Choosing a shorter-term loan can mean a significant drop in interest charges over the life of the loan. A borrower would pay a total of $82,646 in interest on a $350,000, 2.92% 15-year fixed-rate mortgage, according to HSH.com. On a $350,000, 30-year mortgage with a 3.57% rate, the borrower would pay $220,730 in interest.
Because it gives you less time to repay your loan, a 15-year mortgage isn’t for the cash-poor. The monthly payment on the $350,000 loan with a 15-year term would be about $2,404, according to HSH.com—much more than the $1,585 payment on the 30-year fixed-rate mortgage.
Your mortgage-interest tax deduction also will be smaller with a 15-year loan instead of a 30-year loan, in part because “each payment is more principal and less interest,” says Donald Williamson, executive director of the Kogod Tax Center at American University.
The sticker shock is likely to be smaller if you are refinancing a mortgage that you have been paying down for some time. “If you’ve had the loan for five to eight years, the payment is typically the same or goes up $100 or so,” says Michael Menatian, president of Sanborn Mortgage in West Hartford, Conn.
Before opting for a 15-year mortgage, borrowers should consider whether they have other pressing financial needs, such as building an emergency fund, saving for retirement or financing a child’s college education.

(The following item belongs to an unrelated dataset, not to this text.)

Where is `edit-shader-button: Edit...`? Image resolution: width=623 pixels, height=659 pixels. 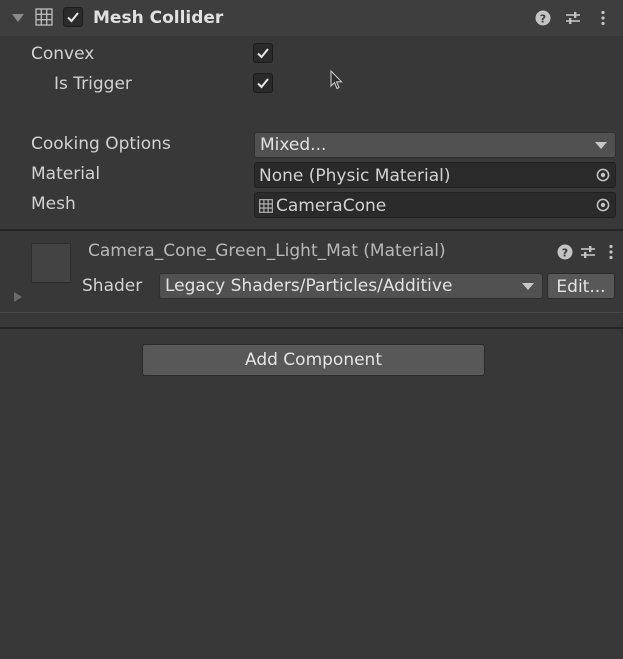
edit-shader-button: Edit... is located at coordinates (581, 286).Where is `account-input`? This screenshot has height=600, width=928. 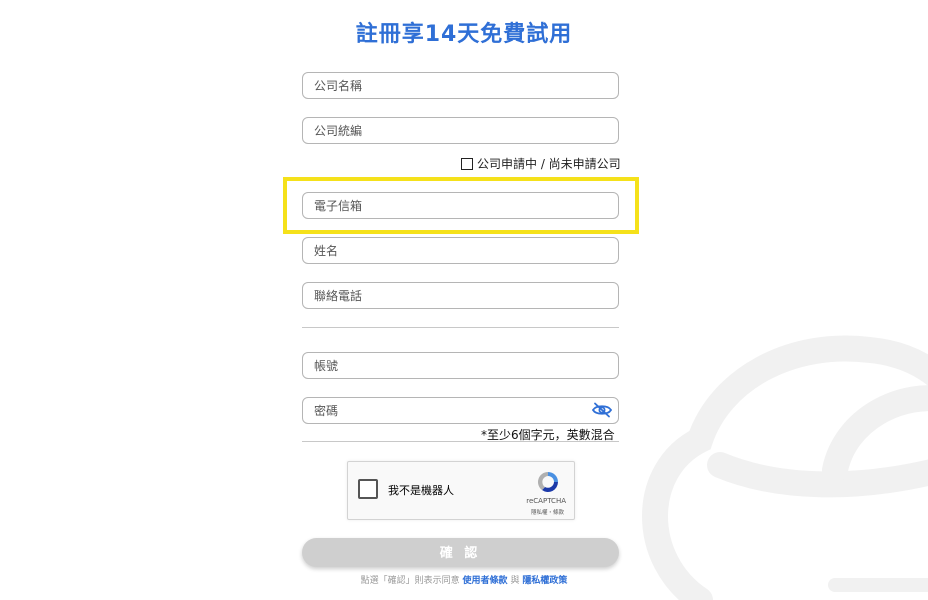 account-input is located at coordinates (466, 366).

A 15-year loan also might be a risky choice if you are worried about job security or the stability of your income.
“Once you sign up for a 15-year payment, you are committed to that,” says Brian Wickert, president of Accunet Mortgage in Butler, Wis. Borrowers who want to repay their loan early can take out a 30-year mortgage and then make extra payments when they are able to, he says, though they won’t get the lower interest rate.
Some lenders now offer customized loan terms of, say, 18 or 23 years. Rates on loans with terms of more than 15 years tend to be close to the rates on 30-year mortgages.

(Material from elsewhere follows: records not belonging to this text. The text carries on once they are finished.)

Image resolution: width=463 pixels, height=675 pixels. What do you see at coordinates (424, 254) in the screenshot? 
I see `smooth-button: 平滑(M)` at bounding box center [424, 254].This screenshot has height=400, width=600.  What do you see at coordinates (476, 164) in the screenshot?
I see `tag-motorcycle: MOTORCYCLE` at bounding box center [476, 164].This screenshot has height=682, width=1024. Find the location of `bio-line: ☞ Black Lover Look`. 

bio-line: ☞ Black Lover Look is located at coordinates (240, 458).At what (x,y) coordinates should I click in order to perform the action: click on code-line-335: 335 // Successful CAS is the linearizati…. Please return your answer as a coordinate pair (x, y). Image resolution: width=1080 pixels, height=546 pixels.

Another way to lower your mortgage rate below 3% is to take out an adjustable-rate mortgage that carries a fixed rate for the first three, five or seven years and then adjusts annually.

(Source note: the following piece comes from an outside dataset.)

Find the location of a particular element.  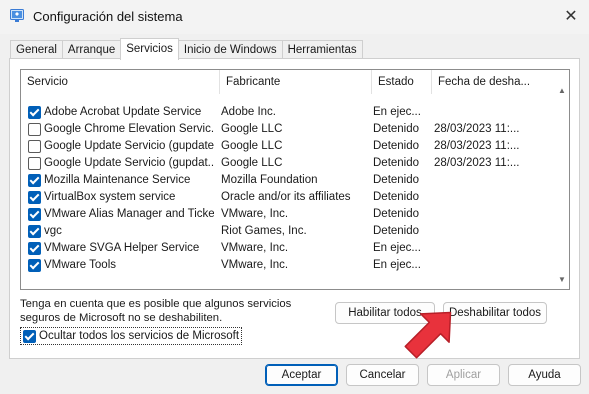

column-header-manufacturer: Fabricante is located at coordinates (294, 82).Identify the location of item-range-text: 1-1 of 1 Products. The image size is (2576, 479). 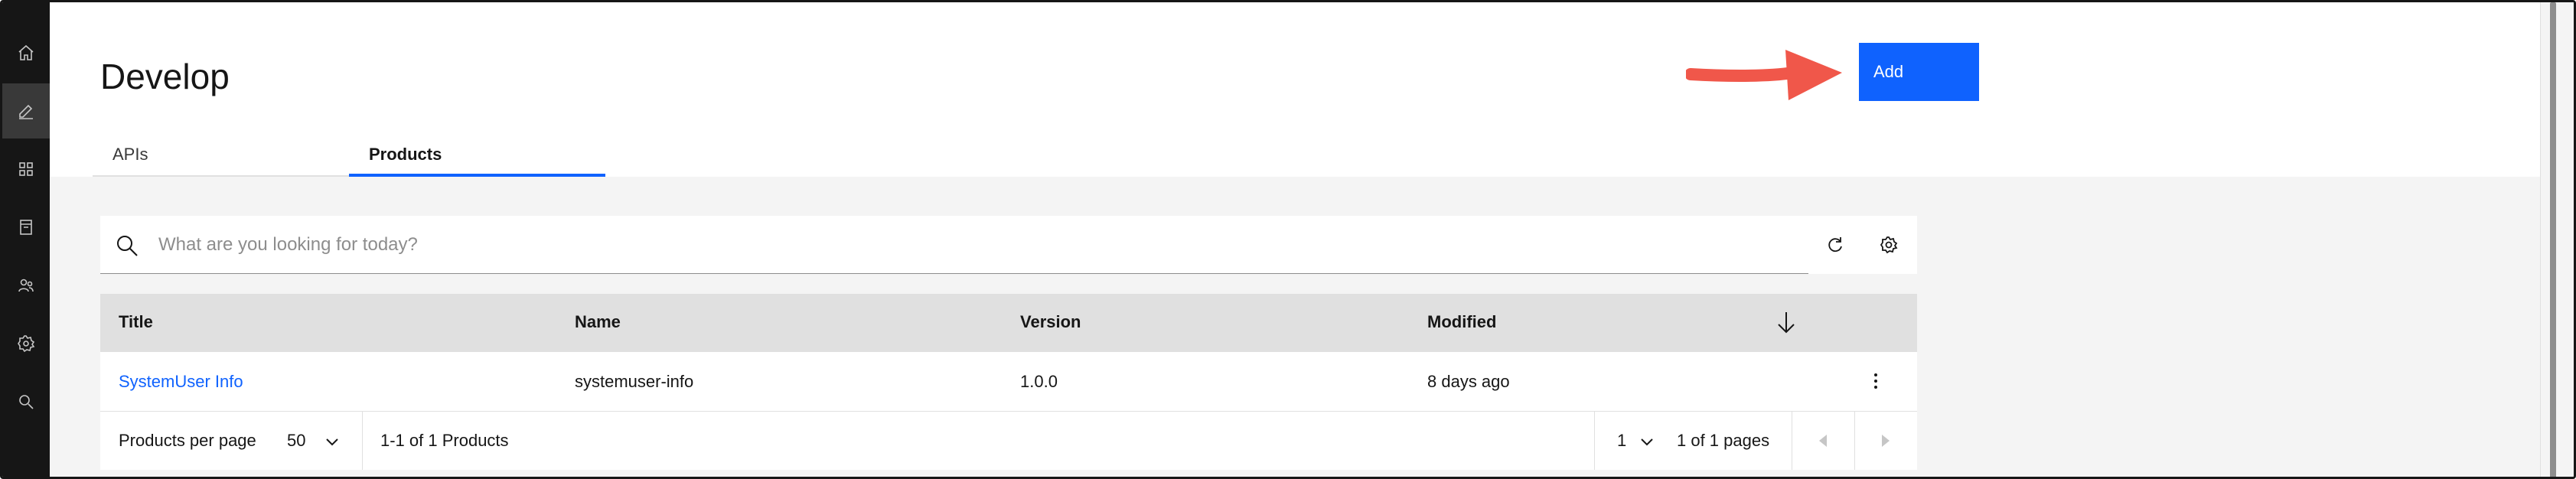
(444, 440).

The big risk of a hybrid is that you don’t move when you planned to and are stuck with rising loan payments. On ARMs that carries a five-year fixed-rate period, the rate can often rise by as much as five percentage points on the first adjustment. The total increase is typically limited to five or six percentage points over the life of the loan.
Still, hybrid ARMs can make sense for some borrowers.
Paul Patt, who lives in Brookfield, Wis., recently swapped a 3.875% 30-year fixed mortgage on his $750,000 home for an ARM that carries a 2.625% rate for the first seven years.
“My youngest child will go off to college in four years,” says Mr. Patt, a management consultant. “It makes sense for me now to go with an adjustable-rate mortgage to keep interest rates lower knowing that I will almost certainly be selling the home within the next several years.”
Hybrid ARMs also have found favor with borrowers taking out so-called jumbo loans—those too large for government backing. With a larger loan, a quarter-percentage-point rate difference “can be very significant in terms of your monthly payment,” says Jim Linnane, a senior vice president at Wells Fargo Home Mortgage. Banks typically hold jumbo loans in their portfolios, with many offering more attractive pricing for jumbo hybrid ARMs because these loans carry less interest rate risk for the lender than 30-year fixed-rate mortgages.
Before opting for a hybrid ARM, calculate how much your payments could rise if your mortgage rate increases by two or even four percentage points when the fixed period on the loan ends, says Keith Gumbinger, a mortgage analyst at HSH.com. “Before you sign on the dotted line,” he says, “it is important to know what you are getting yourself into.”